- _What is required_:
Repeat precisely the line in which "641x221 pixels. At" occurs and all lines that follow it in the entries below. Pictures must be omitted.
[Start of section]
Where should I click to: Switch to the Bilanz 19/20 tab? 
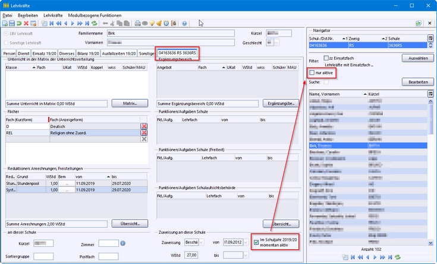(x=88, y=53)

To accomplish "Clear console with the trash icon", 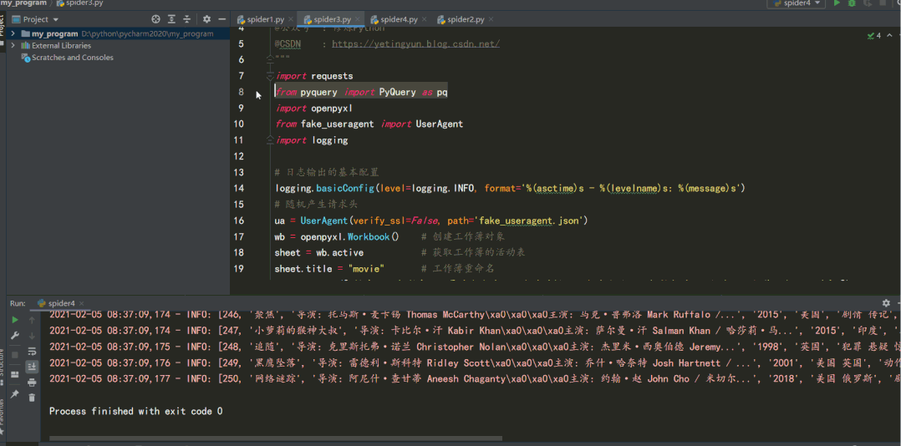I will coord(32,398).
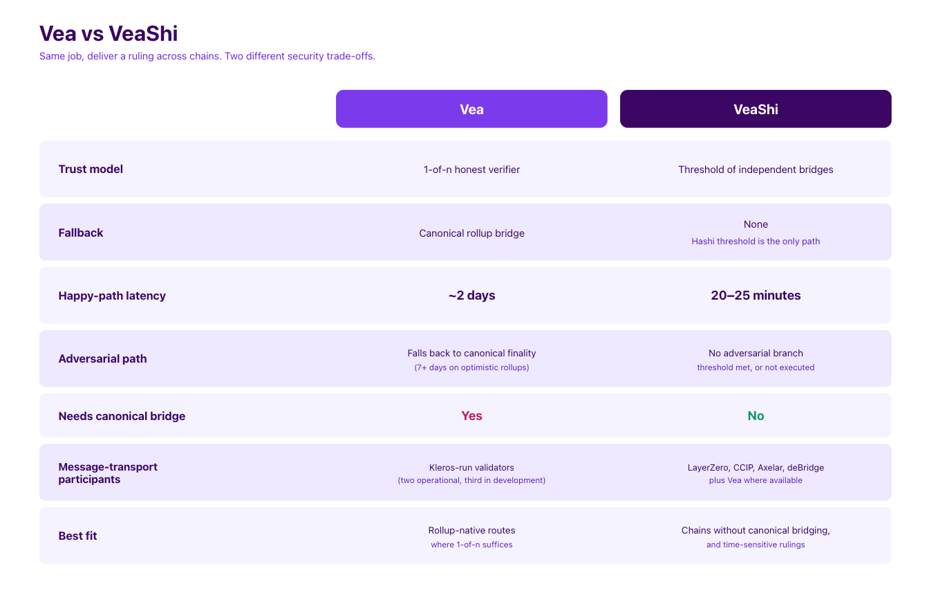Select the ~2 days latency value
The width and height of the screenshot is (936, 591).
[x=471, y=296]
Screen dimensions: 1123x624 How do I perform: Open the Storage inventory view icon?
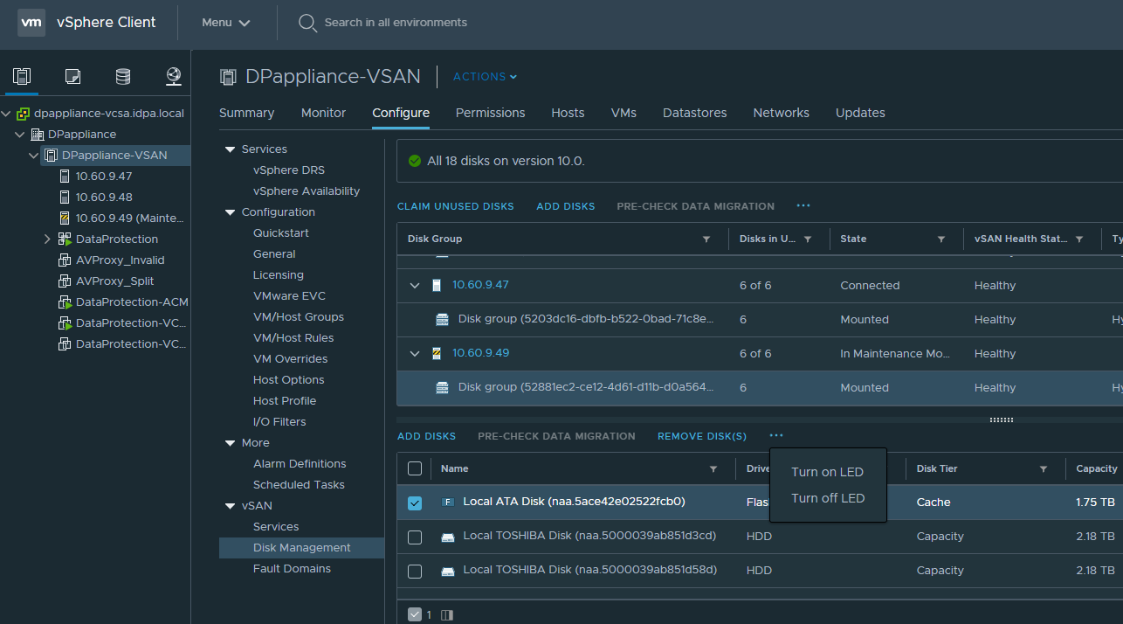point(123,77)
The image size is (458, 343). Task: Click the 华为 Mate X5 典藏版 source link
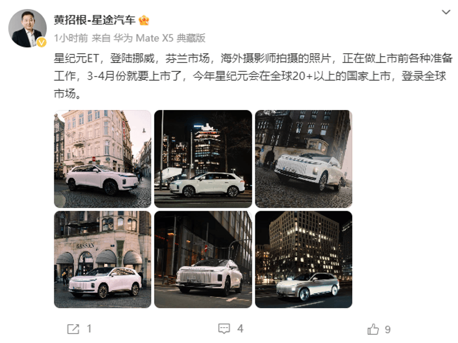point(160,38)
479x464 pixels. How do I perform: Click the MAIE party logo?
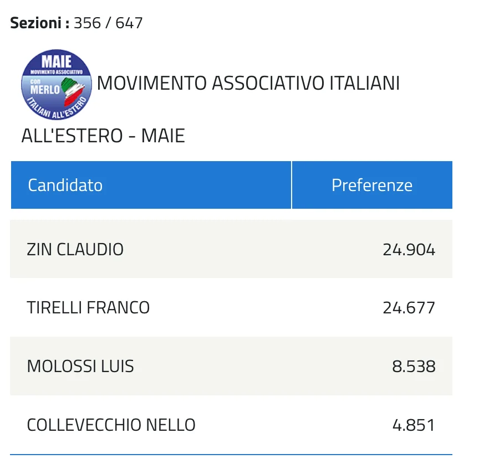pos(57,85)
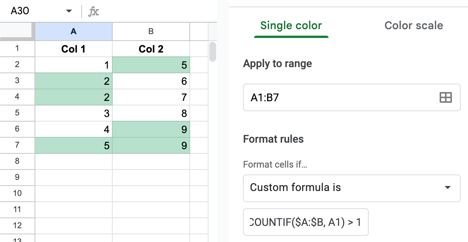Image resolution: width=468 pixels, height=242 pixels.
Task: Select highlighted cell A7 containing 5
Action: tap(73, 145)
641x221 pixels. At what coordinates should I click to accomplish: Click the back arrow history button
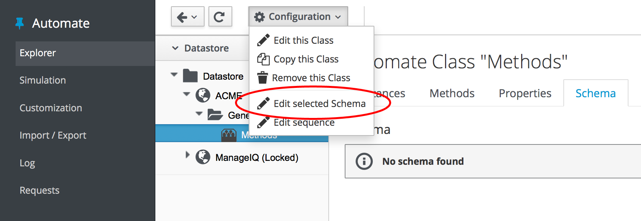[187, 17]
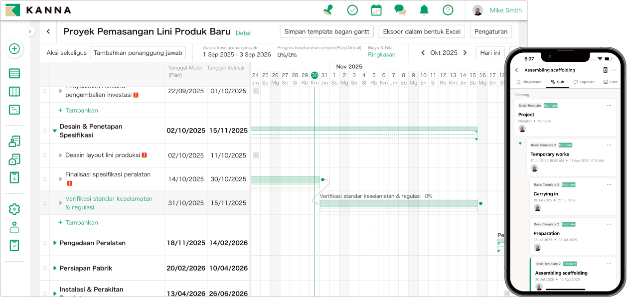The width and height of the screenshot is (628, 297).
Task: Click the Verifikasi standar keselamatan gantt bar
Action: tap(398, 203)
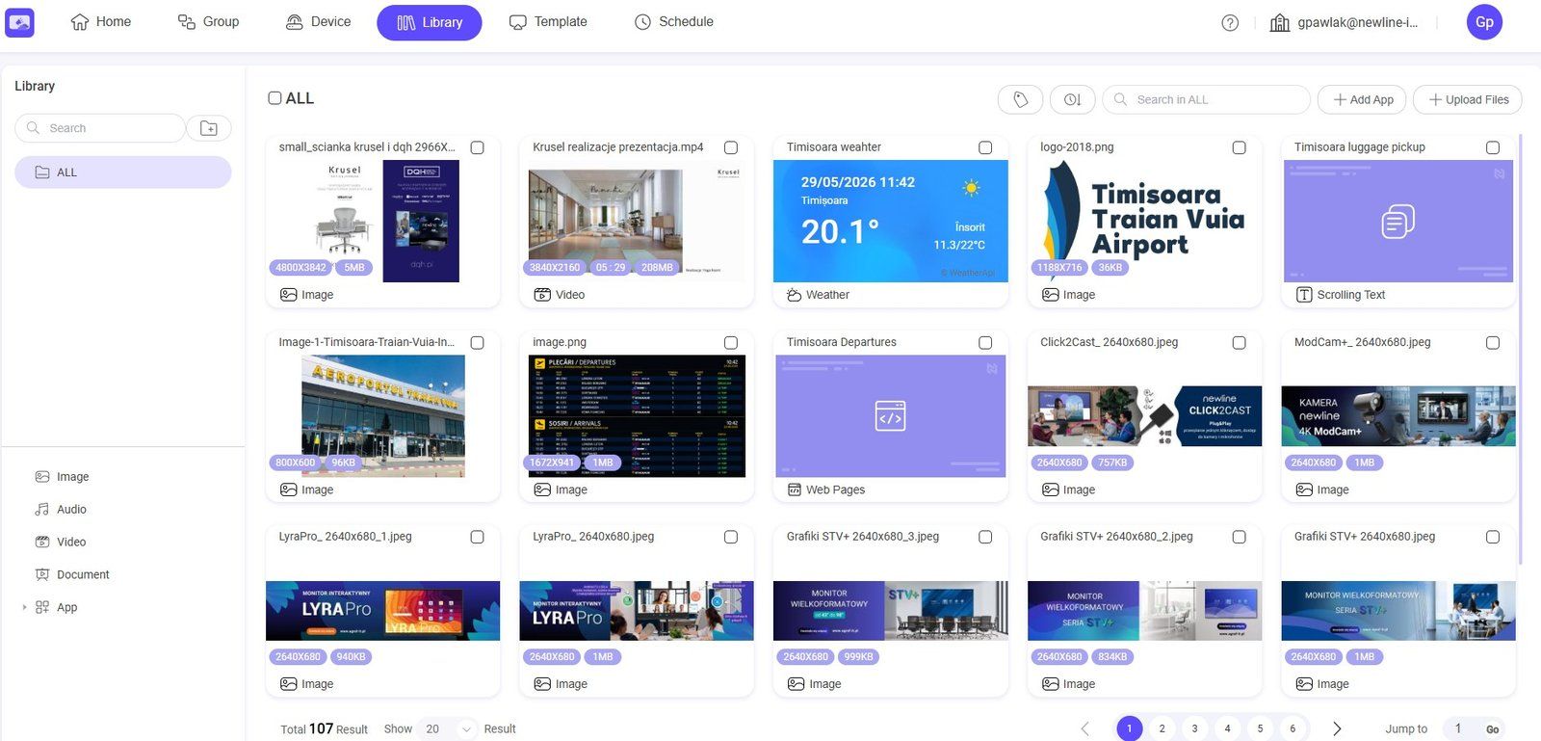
[End of section]
- _Your solution_:
641x221 pixels. At what coordinates should I click to accomplish: Click the back arrow history button
[187, 17]
The width and height of the screenshot is (628, 297).
Task: Click the Verifikasi standar keselamatan gantt bar
Action: tap(398, 203)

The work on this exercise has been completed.